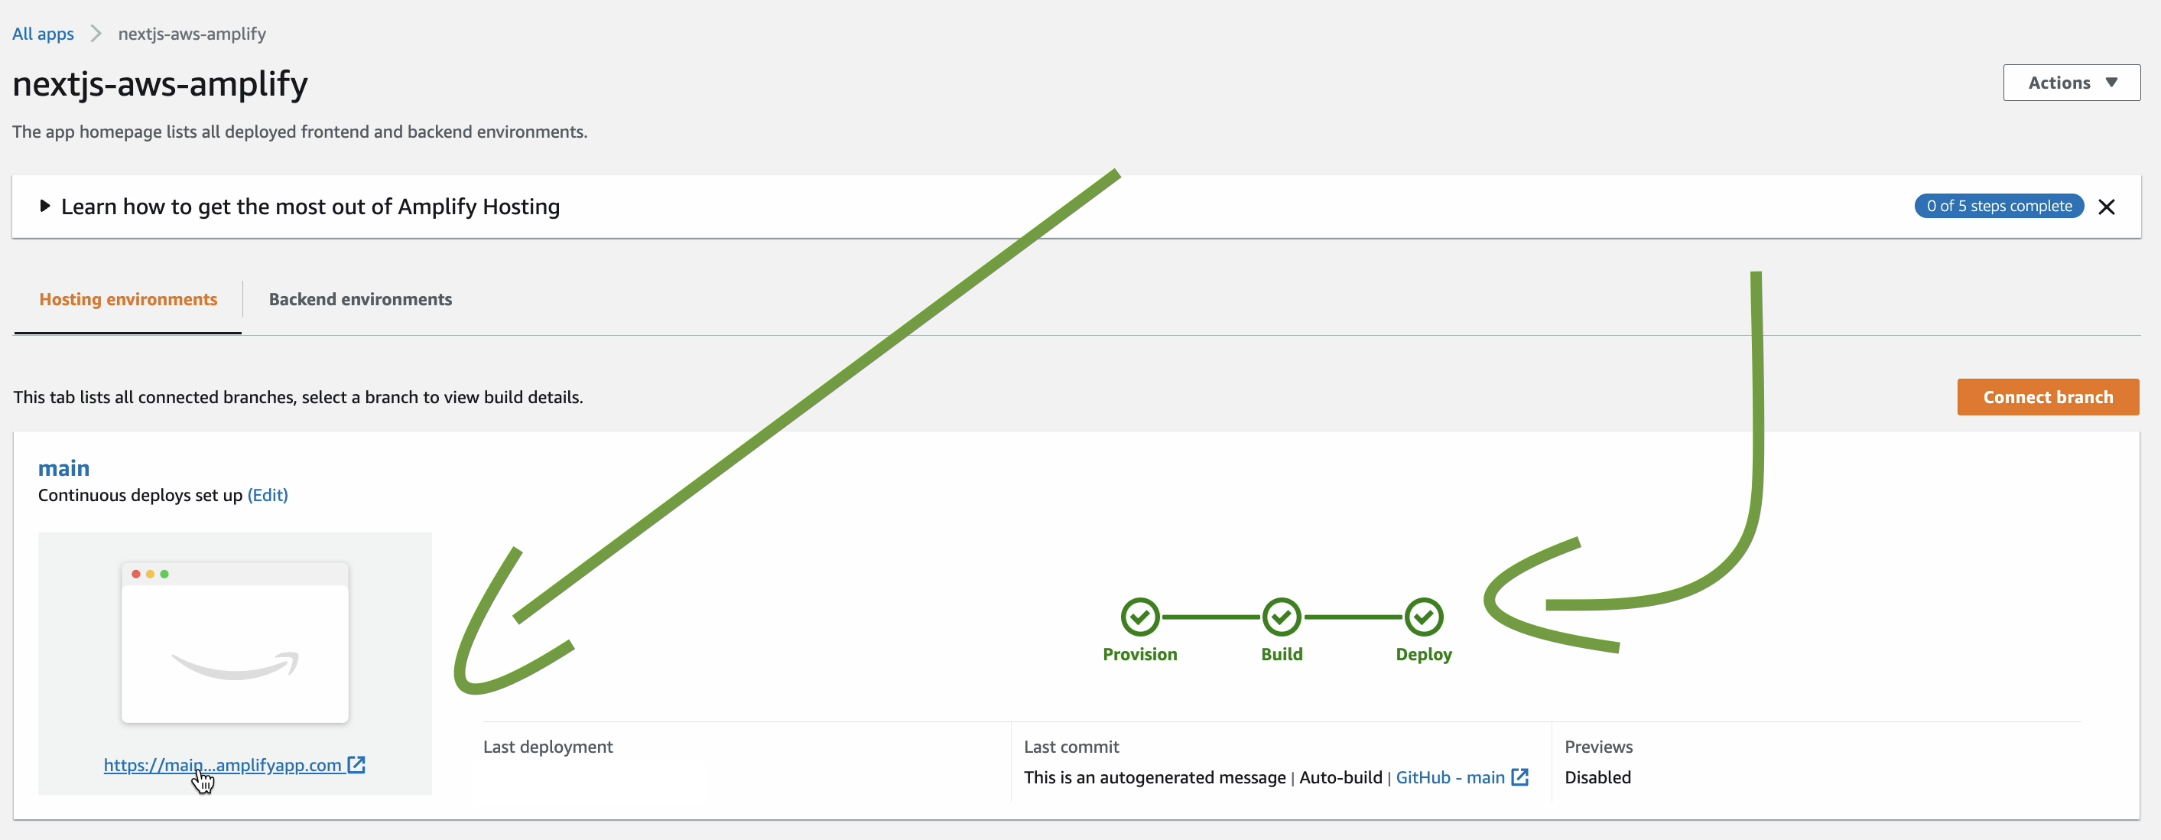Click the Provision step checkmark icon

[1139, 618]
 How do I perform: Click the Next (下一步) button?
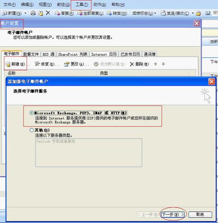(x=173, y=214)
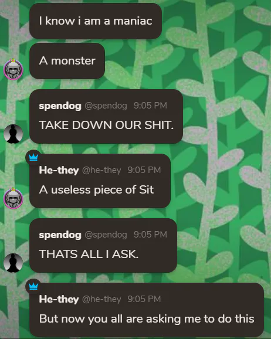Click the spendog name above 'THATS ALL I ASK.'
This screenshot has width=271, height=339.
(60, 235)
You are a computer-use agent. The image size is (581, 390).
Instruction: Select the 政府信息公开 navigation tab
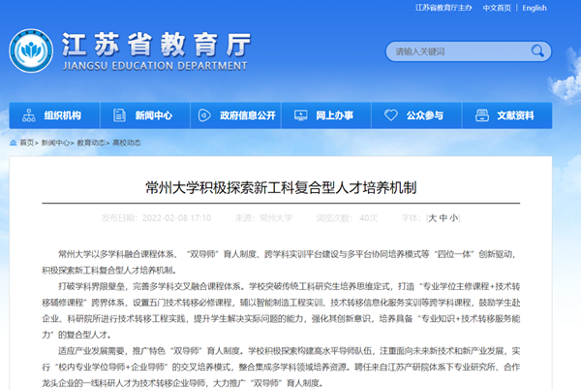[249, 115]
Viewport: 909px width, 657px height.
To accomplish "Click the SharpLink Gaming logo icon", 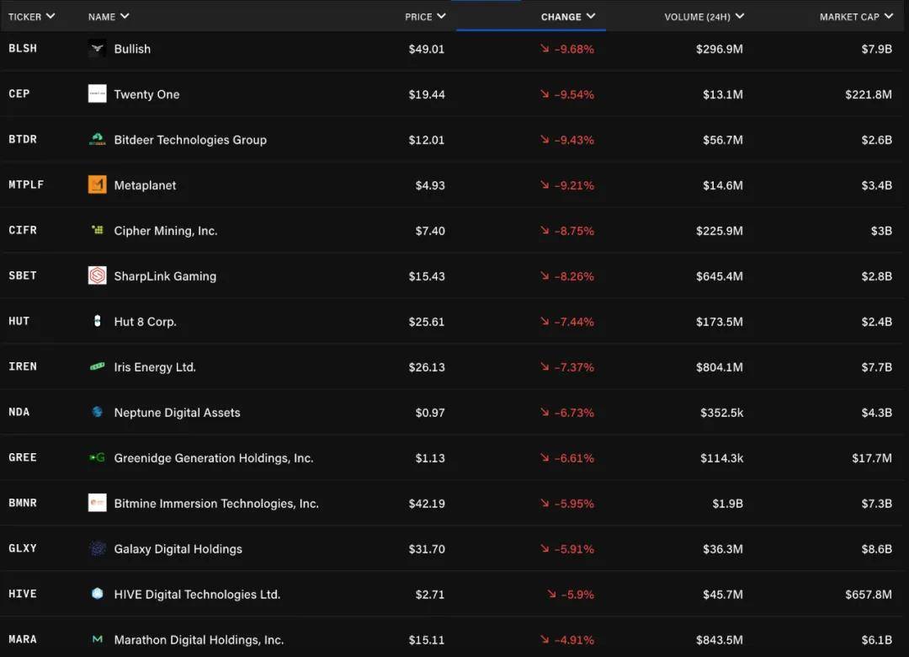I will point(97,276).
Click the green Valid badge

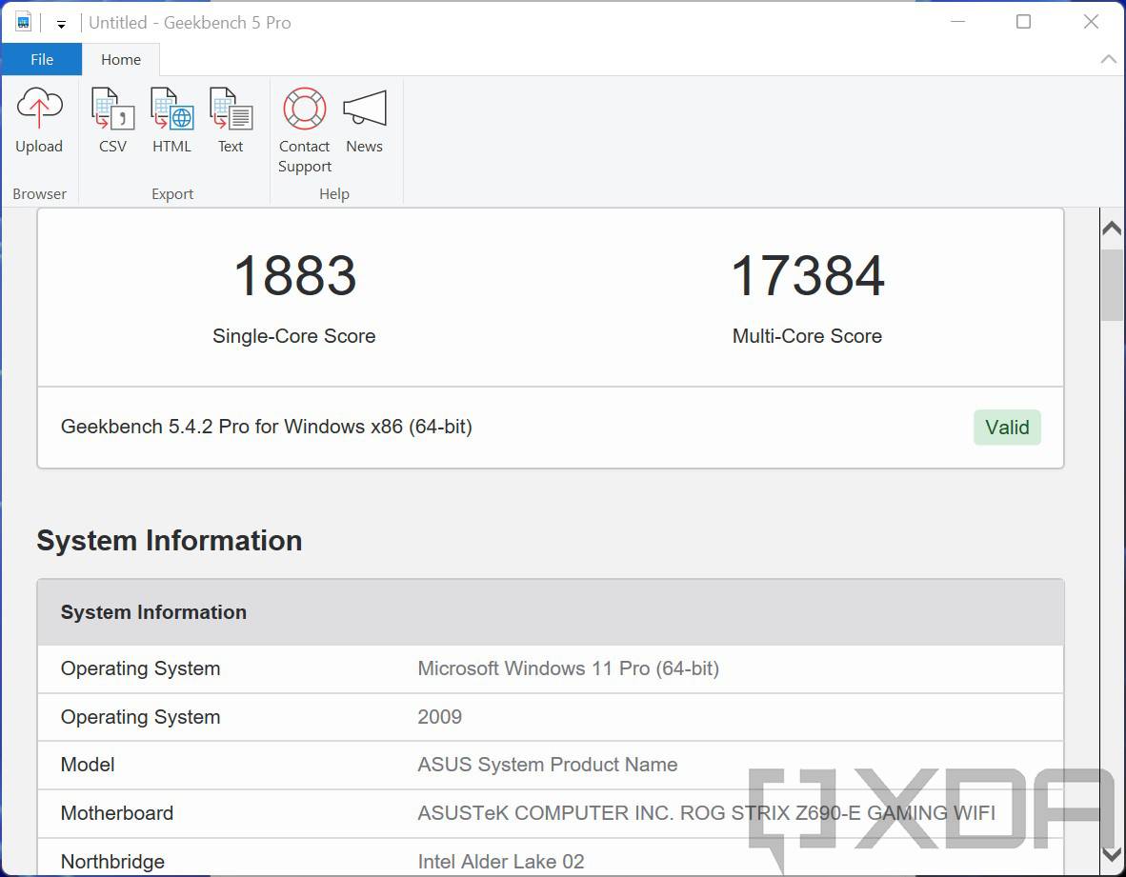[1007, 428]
+++++
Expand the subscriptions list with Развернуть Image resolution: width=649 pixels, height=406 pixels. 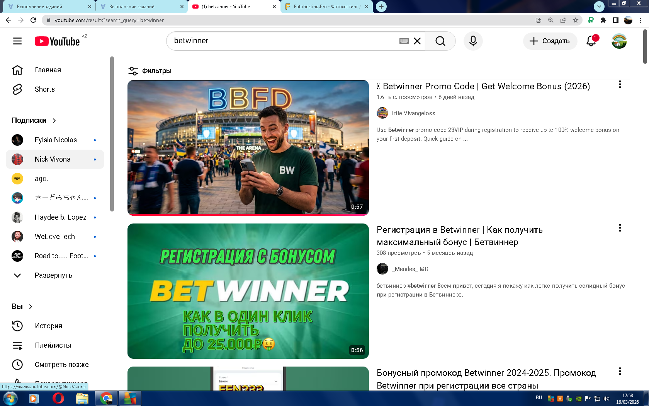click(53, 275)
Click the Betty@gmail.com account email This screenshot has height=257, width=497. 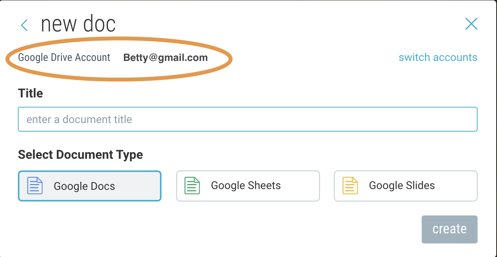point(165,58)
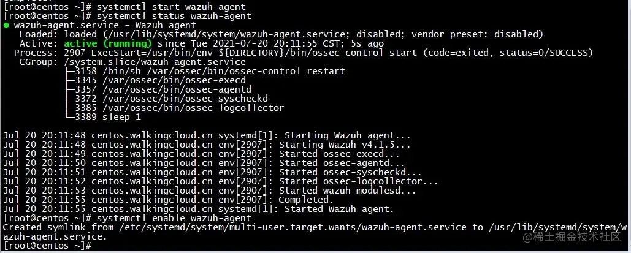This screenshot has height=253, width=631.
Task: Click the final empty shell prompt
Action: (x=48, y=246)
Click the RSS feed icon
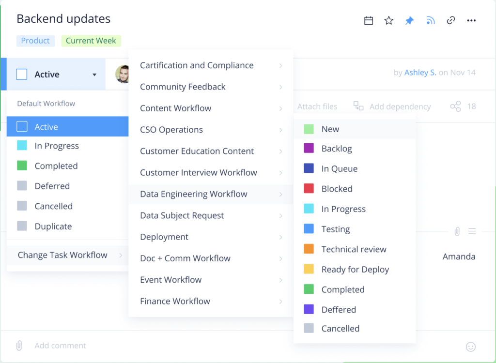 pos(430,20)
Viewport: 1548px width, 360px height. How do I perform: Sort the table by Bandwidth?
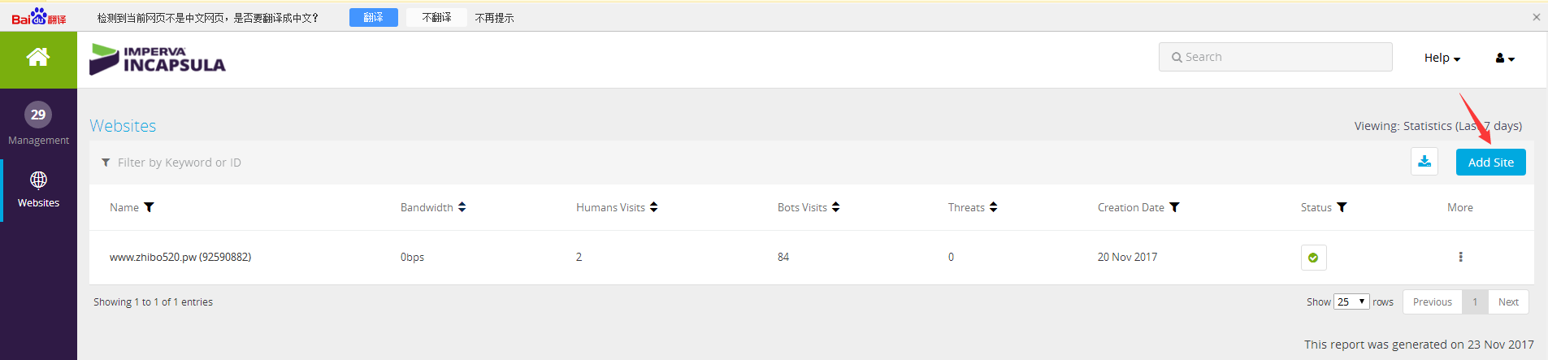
+++++
> **ASSIGNMENT**
If a line in the records includes the string "Viewport", copy it.

> **OUTPUT BELOW**
Viewport: 909px width, 657px height.
Viewport: 1548px width, 360px height. How do I perform: Sort the table by Bandwidth?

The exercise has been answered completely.